Rows
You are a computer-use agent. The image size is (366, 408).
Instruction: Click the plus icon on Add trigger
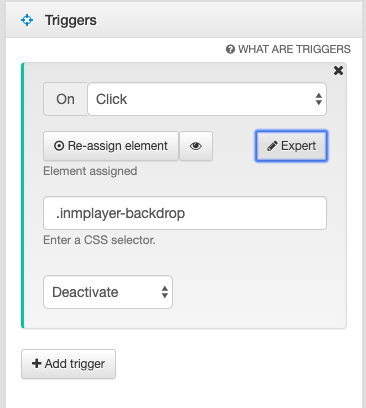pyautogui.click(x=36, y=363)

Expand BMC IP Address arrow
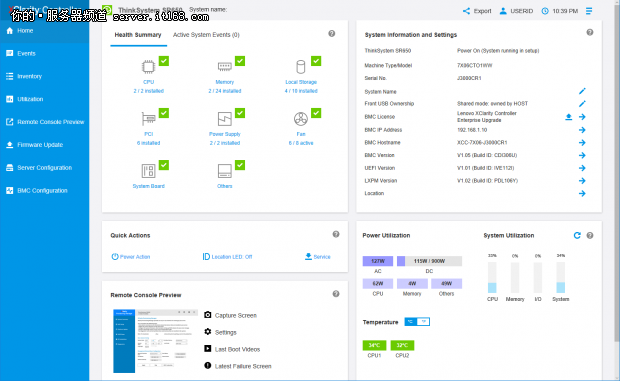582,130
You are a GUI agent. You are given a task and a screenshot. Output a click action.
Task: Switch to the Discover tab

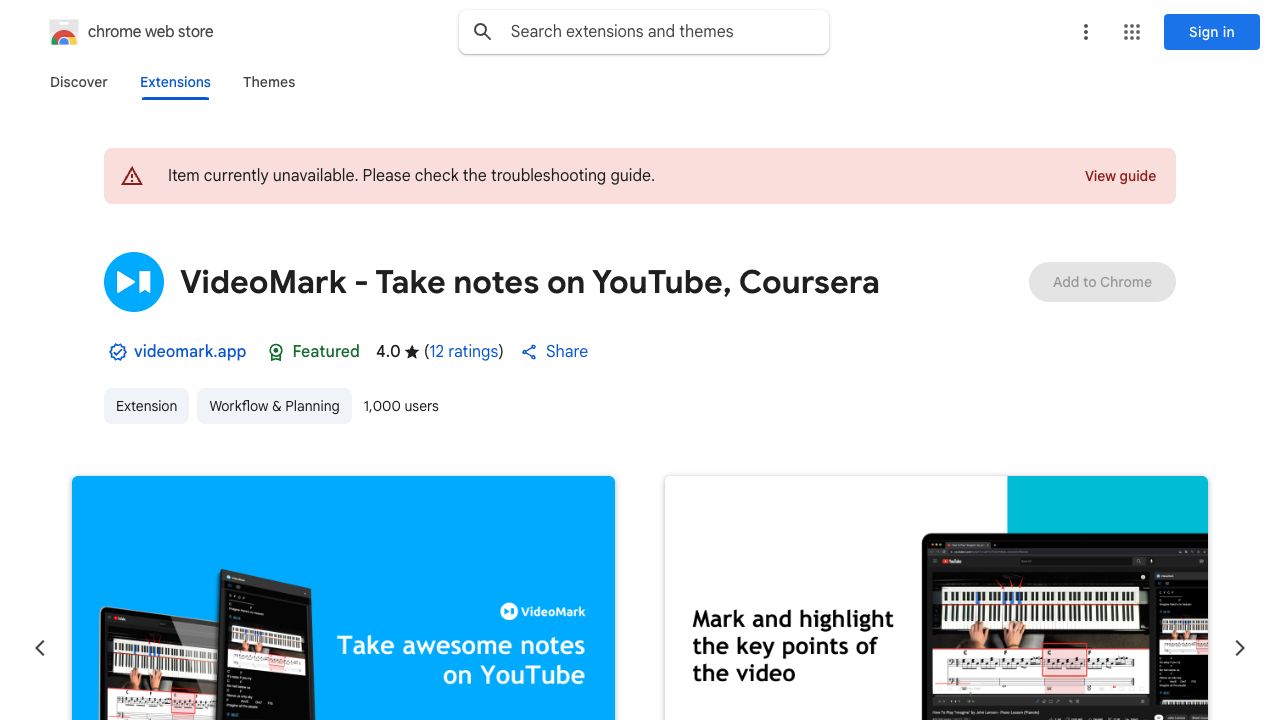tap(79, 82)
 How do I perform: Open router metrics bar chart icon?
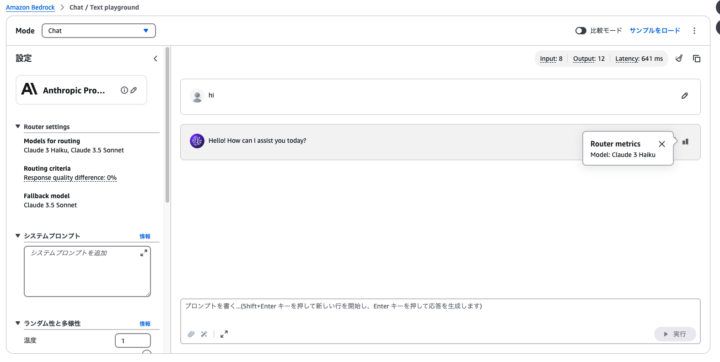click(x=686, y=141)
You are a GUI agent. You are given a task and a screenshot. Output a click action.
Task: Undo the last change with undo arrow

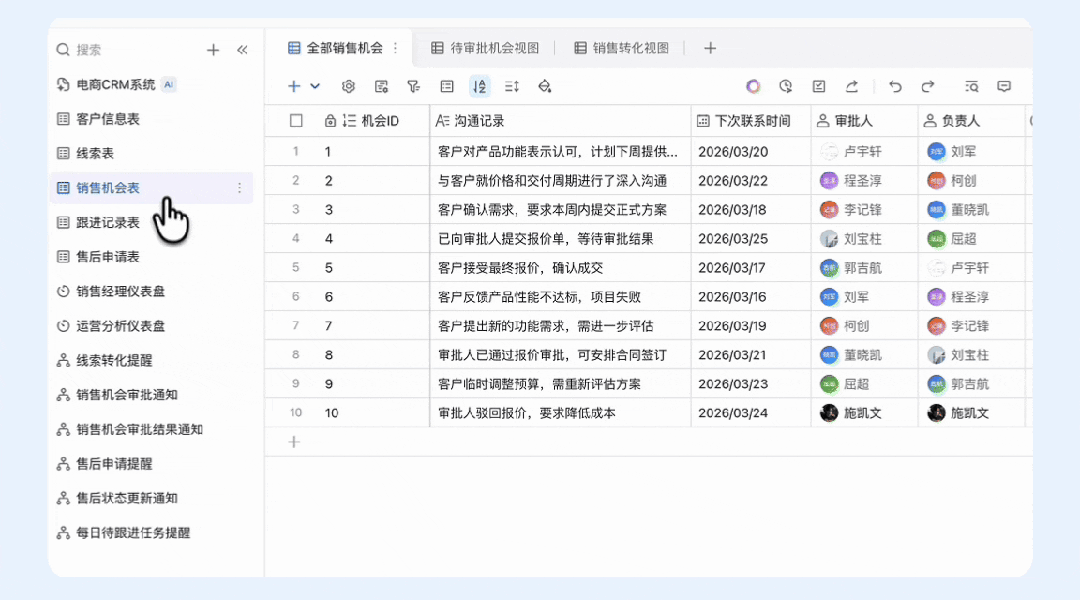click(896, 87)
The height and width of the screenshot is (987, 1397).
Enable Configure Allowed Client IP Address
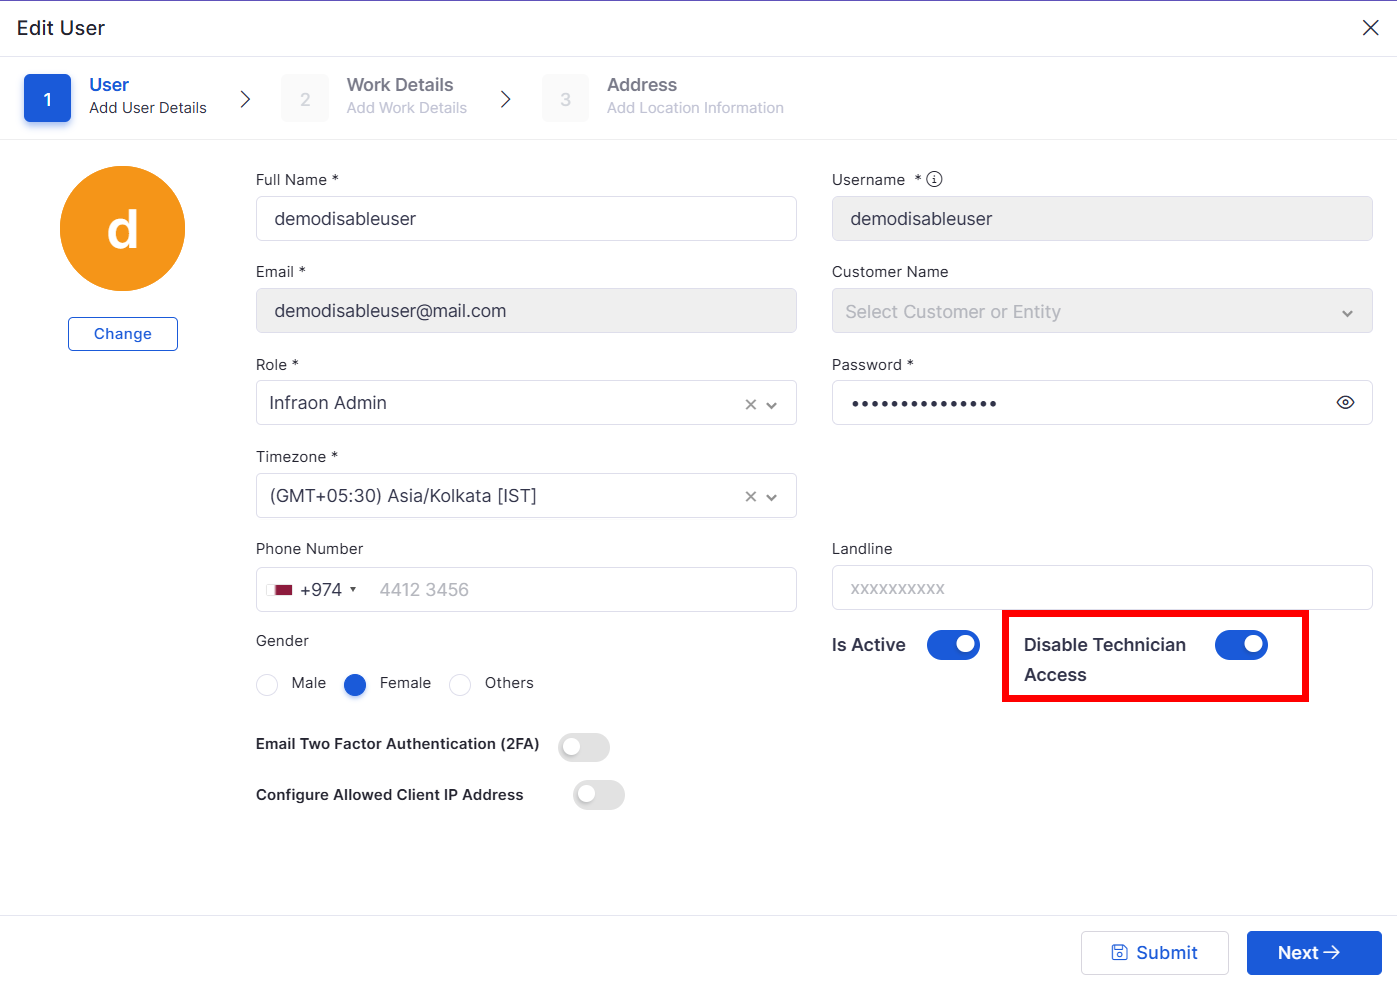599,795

Instruction
Return all the items above word for word, leaving out the pictures.

Result
You are a computer-use agent. The image size is (366, 408).
Instruction: Click the plus icon on Add trigger
pyautogui.click(x=36, y=363)

Expand BMC IP Address arrow
582,130
You are a GUI agent. You are given a task and a screenshot. Output a click action.
Task: Switch to the Discover tab

tap(79, 82)
 How do I perform: Open router metrics bar chart icon?
click(x=686, y=141)
You are a GUI agent. You are given a task and a screenshot. Output a click action.
Task: Undo the last change with undo arrow

click(896, 87)
The height and width of the screenshot is (987, 1397).
Enable Configure Allowed Client IP Address
599,795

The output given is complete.